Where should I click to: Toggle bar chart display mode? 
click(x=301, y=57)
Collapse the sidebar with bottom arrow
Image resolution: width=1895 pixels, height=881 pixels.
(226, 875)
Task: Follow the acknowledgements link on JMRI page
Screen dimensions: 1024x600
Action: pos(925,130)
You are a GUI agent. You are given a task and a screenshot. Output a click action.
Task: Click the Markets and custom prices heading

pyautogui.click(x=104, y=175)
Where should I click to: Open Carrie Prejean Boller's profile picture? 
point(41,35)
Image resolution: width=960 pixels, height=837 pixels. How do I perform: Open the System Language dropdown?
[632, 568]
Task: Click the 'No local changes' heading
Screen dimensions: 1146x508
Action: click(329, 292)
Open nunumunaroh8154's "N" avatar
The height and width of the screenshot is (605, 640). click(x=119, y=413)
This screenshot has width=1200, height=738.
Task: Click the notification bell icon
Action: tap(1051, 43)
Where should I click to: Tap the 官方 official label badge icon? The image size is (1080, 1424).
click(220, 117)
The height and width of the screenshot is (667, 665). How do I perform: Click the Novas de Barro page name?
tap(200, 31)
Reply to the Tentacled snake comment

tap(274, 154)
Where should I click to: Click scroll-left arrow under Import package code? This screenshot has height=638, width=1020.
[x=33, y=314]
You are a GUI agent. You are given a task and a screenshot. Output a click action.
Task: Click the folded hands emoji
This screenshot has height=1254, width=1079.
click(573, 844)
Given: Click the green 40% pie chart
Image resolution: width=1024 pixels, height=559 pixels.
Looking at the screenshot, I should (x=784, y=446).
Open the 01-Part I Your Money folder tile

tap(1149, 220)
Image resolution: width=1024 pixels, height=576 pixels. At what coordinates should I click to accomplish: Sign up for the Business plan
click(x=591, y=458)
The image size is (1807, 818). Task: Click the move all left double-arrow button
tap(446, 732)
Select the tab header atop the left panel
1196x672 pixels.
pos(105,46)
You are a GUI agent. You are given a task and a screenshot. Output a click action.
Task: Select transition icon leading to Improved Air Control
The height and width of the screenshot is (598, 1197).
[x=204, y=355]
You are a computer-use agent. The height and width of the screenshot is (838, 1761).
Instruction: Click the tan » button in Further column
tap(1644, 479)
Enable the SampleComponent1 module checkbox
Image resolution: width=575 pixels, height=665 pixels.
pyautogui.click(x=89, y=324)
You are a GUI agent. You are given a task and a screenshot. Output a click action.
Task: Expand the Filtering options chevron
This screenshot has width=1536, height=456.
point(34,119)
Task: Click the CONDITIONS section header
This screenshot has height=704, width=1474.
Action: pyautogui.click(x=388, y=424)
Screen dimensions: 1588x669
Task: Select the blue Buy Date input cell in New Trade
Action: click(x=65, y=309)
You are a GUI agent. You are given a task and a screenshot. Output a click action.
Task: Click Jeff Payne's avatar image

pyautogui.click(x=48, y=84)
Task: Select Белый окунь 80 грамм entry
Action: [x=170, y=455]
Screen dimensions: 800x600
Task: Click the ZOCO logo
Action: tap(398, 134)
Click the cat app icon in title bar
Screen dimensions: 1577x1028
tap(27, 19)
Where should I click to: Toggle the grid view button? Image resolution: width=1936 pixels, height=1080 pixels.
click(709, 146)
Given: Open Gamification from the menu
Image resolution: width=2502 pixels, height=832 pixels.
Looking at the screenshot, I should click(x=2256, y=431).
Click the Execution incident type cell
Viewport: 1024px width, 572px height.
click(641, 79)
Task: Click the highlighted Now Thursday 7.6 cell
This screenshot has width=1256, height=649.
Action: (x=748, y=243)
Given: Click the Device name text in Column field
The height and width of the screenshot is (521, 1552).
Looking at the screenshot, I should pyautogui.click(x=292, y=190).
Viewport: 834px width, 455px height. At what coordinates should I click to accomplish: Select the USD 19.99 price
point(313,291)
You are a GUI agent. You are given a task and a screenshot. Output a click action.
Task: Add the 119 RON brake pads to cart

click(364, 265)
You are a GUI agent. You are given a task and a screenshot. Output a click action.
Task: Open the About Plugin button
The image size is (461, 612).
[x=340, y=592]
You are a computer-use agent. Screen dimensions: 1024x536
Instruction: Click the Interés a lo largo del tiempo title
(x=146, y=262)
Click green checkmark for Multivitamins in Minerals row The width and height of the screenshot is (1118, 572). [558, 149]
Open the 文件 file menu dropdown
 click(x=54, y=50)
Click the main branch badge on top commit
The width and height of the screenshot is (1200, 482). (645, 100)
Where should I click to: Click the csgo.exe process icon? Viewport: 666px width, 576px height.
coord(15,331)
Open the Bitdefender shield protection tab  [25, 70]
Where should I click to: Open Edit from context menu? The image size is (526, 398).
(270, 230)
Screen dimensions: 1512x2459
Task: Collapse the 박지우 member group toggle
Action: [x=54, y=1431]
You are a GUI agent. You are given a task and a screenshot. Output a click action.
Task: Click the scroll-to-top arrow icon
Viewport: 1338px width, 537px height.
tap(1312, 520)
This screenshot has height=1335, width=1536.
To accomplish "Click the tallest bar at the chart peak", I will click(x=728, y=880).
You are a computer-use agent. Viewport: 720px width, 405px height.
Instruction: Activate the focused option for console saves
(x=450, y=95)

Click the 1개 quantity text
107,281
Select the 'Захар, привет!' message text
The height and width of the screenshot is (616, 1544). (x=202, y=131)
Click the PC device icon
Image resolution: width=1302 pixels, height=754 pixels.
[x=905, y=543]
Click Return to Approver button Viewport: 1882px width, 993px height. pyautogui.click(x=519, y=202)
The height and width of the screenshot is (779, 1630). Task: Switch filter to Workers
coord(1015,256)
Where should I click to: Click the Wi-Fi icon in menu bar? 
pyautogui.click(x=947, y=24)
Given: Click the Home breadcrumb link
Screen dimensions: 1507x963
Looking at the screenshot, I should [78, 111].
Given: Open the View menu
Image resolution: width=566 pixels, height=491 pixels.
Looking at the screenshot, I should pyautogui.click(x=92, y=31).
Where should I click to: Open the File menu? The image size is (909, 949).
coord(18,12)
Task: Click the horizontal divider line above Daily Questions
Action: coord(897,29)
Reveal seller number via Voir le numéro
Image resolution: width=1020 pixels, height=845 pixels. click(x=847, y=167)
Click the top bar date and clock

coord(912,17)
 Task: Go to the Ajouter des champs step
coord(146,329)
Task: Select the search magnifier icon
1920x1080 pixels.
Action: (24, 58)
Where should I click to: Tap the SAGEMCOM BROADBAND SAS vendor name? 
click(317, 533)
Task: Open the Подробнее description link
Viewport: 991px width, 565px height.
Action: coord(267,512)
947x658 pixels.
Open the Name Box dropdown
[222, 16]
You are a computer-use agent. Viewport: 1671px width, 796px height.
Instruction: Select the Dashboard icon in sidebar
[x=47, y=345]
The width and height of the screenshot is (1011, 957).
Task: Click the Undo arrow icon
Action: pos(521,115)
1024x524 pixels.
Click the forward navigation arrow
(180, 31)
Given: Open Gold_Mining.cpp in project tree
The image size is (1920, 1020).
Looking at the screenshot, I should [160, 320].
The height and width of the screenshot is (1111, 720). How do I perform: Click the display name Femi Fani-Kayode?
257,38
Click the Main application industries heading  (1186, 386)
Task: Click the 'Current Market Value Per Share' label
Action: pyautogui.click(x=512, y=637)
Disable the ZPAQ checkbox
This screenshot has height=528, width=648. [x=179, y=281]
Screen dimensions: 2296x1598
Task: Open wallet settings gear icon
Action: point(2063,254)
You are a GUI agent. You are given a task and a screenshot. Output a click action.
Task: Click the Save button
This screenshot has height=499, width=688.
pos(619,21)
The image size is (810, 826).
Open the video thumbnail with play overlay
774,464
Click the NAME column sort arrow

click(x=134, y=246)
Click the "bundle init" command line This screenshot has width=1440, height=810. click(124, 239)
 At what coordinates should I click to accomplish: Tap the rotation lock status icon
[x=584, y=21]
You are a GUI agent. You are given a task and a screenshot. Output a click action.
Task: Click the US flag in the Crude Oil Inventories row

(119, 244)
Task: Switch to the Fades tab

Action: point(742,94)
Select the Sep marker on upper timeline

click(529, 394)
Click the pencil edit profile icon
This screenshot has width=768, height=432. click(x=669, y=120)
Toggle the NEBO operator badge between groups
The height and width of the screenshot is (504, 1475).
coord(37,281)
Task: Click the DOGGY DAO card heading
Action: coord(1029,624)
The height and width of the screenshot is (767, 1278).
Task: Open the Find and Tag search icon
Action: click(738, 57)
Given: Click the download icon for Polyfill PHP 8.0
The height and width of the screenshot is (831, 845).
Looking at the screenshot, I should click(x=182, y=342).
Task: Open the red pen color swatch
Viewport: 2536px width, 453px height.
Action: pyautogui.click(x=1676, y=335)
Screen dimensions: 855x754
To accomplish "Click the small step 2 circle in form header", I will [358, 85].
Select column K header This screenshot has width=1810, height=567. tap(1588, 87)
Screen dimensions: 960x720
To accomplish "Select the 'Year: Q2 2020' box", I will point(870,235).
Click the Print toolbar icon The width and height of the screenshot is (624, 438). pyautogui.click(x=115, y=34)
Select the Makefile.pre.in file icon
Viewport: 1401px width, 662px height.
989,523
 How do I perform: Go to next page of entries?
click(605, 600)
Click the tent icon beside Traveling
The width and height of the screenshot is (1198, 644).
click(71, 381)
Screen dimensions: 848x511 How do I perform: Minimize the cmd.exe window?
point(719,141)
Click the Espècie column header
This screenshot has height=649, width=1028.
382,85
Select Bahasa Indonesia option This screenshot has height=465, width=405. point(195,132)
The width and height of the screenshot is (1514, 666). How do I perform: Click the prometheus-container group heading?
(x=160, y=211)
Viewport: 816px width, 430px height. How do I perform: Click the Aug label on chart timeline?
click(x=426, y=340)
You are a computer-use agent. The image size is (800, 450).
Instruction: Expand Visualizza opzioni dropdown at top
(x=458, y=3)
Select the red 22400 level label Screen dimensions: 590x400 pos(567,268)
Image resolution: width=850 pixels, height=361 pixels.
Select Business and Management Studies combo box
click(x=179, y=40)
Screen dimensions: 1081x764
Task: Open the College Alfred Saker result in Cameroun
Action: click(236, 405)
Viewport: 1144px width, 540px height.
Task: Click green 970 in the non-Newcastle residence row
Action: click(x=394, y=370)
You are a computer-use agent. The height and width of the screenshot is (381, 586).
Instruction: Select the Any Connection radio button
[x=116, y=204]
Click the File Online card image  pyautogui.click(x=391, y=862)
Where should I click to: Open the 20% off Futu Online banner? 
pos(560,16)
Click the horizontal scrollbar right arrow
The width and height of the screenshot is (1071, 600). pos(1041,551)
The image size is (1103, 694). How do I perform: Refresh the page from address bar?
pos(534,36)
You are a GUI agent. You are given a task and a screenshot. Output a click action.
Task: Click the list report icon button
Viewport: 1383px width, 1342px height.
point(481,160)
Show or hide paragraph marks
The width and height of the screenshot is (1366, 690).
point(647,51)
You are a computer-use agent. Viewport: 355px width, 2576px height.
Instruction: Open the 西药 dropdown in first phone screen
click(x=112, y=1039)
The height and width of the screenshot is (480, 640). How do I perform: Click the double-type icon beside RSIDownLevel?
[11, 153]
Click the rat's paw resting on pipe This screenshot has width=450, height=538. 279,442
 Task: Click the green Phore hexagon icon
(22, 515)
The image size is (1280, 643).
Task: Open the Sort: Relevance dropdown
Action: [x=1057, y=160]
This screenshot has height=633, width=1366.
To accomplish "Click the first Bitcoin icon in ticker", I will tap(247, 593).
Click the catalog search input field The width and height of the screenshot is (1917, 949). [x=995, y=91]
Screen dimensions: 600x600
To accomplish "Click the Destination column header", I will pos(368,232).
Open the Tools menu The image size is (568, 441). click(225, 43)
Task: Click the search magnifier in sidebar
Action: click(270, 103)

## TASK DESCRIPTION
The lines needed run from the first line of the data through the line containing "Task: Click the 'No local changes' heading"; give them again exactly and nothing else.

## SOLUTION FOR THIS EXERCISE
Where should I click to: Toggle bar chart display mode? 
click(x=301, y=57)
Collapse the sidebar with bottom arrow
Image resolution: width=1895 pixels, height=881 pixels.
(226, 875)
Task: Follow the acknowledgements link on JMRI page
Screen dimensions: 1024x600
Action: pos(925,130)
You are a GUI agent. You are given a task and a screenshot. Output a click action.
Task: Click the Markets and custom prices heading

pyautogui.click(x=104, y=175)
Where should I click to: Open Carrie Prejean Boller's profile picture? 
point(41,35)
Image resolution: width=960 pixels, height=837 pixels. How do I perform: Open the System Language dropdown?
[632, 568]
Task: Click the 'No local changes' heading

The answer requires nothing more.